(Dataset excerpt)

— BEGIN —

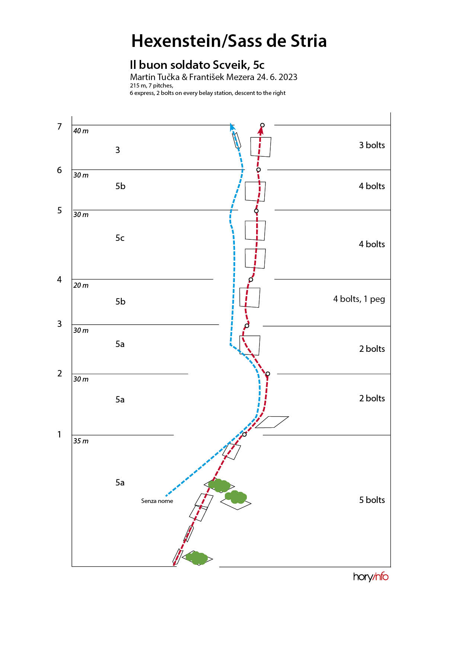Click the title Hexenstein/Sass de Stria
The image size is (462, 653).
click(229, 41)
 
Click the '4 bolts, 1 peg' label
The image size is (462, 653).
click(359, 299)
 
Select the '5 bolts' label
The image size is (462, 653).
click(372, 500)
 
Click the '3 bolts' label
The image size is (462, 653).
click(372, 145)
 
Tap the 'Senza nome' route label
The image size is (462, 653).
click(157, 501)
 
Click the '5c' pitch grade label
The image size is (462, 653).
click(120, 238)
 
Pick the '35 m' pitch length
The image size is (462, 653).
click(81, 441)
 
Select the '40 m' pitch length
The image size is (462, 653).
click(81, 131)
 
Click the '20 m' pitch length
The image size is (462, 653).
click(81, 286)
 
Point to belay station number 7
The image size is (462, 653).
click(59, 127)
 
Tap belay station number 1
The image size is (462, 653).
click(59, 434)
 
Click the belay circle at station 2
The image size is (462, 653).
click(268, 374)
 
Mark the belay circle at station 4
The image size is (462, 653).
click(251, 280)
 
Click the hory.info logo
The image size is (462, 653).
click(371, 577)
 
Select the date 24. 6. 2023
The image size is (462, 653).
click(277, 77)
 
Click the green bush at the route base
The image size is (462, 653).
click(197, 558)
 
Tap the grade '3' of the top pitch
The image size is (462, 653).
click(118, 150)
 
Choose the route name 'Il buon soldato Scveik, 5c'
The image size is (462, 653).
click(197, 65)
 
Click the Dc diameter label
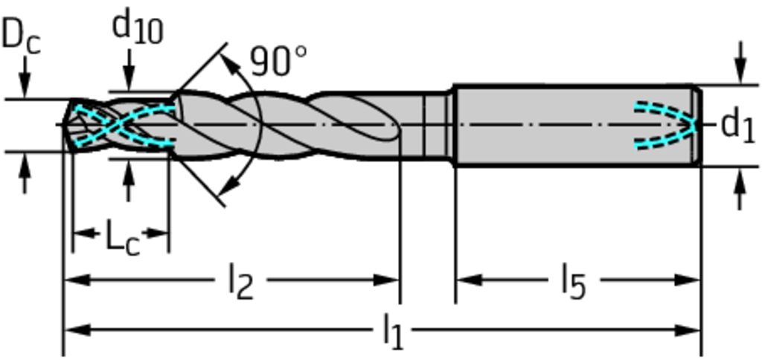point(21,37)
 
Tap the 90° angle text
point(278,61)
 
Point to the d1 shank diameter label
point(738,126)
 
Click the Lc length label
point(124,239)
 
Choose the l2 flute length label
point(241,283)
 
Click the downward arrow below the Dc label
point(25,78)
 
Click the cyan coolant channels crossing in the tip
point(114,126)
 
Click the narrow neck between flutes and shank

— END —

> WRITTEN REQUEST: Return each line of the data above that contains the word "bolts", copied unchanged.

> PROBLEM SOLUTION:
Click the '4 bolts, 1 peg' label
Select the '5 bolts' label
Click the '3 bolts' label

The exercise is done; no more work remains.